Launching the London 2012 Festival ahead of the Olympics, the CBSO and its massed choral forces got the festivities off in fine style with the UK premiere of Jonathan Harvey’s massive ‘Weltethos’, first heard last year in Berlin, and with Thursday’s performance broadcast live on BBC Radio 3.
What a pity the BBC misspelt conductor Edward Gardner’s name in ‘Radio Times’, not the only evidence of shoddiness in Auntie’s preparation for this important event.

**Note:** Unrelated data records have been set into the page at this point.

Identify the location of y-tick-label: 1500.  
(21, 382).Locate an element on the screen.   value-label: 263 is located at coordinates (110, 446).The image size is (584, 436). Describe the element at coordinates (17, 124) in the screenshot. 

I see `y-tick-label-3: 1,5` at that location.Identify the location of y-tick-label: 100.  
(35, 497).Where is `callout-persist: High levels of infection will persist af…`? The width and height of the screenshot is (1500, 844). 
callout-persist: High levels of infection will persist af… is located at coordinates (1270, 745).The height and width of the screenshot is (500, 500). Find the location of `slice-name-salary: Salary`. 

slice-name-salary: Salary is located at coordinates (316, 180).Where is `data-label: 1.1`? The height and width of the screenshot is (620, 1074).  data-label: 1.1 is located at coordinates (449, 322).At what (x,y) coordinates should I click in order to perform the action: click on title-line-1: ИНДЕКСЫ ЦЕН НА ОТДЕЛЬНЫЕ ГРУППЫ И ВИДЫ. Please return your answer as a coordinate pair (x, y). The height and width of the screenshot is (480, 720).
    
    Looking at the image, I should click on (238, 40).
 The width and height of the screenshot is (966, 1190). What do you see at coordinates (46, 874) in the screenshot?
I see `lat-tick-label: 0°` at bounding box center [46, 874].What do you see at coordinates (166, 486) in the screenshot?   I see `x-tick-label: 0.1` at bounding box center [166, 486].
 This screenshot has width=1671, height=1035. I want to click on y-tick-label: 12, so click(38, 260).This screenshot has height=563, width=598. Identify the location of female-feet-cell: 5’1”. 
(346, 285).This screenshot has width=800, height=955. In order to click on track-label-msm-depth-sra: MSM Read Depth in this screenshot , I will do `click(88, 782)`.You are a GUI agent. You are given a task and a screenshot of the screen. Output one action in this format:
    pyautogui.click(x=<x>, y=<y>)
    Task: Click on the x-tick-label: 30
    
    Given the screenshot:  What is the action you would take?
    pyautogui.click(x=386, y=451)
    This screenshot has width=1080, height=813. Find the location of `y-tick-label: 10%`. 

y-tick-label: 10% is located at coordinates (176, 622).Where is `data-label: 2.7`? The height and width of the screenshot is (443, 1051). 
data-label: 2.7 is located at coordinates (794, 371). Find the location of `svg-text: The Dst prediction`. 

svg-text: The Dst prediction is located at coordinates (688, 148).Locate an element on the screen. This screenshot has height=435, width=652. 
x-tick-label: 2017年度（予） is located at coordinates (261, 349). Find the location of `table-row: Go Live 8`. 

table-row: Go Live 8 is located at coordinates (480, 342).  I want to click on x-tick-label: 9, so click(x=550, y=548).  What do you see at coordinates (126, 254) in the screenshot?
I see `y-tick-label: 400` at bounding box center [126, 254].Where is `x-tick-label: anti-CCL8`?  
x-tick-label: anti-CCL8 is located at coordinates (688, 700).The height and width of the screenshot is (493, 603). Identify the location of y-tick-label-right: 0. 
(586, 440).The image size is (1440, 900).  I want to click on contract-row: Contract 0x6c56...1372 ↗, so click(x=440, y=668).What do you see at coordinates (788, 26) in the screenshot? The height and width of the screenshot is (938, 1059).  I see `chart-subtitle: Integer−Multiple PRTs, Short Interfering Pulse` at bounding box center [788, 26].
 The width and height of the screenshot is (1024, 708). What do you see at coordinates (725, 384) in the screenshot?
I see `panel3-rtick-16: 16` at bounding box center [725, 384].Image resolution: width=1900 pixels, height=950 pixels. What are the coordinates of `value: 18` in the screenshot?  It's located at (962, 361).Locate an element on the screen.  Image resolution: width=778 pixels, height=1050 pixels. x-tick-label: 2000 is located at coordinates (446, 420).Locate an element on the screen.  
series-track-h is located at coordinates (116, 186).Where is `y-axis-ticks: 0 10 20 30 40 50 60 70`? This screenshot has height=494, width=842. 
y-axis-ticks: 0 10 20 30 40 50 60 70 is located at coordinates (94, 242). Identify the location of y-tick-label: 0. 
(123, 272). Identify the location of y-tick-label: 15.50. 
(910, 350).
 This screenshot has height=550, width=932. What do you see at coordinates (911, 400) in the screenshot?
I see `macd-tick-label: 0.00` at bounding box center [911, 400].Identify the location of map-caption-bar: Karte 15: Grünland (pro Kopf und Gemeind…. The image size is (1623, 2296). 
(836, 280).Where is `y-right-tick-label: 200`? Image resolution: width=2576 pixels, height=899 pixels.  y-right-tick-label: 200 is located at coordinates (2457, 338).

Never mind; the performance itself was stunning, Gardner and his movingly empathetic assistant conductor Michael Seal drawing an account of huge commitment, despite the paucity of reward for most involved.
The enthusiastic and so well-coached CBSO Youth Chorus and Children’s Chorus had the best of something well to get their teeth into, mantras about children’s hopes for the future. The parent CBSO Chorus fared less well, often required to mutter their lines (sometimes inexplicably in German for what is intended as a world-embracing piece), and with little to work the vocal cords into sustained athleticism.
Samuel West was the engaging Narrator, doing his best for the texts of Swiss theologian Hans Kung (no mention as to whether the English is original or in translation). The 80-minute work’s six sections are laid out each time in similar structures, with basically a potted history of Confucianism, followed by the Jewish, Hindu, Moslem, Buddhist and Christian religions. Its overwhelming point is the most important of all, the Golden Rule: “Love thy neighbour as thyself”. You can’t argue with that, but did we really need this rather datedly flower-power behemoth to get the message across?
So taken up was the ear by the texts that orchestral detail was often overlooked. Obviously there was a huge phalanx of percussion reflecting the overview of world religion (nothing from the Americas, though), and the use of such forces couldn’t help but bring Ravel (in eastern mode) and, especially, Messiaen’s unsurpassable ‘Turangalila-Symphonie’ to mind.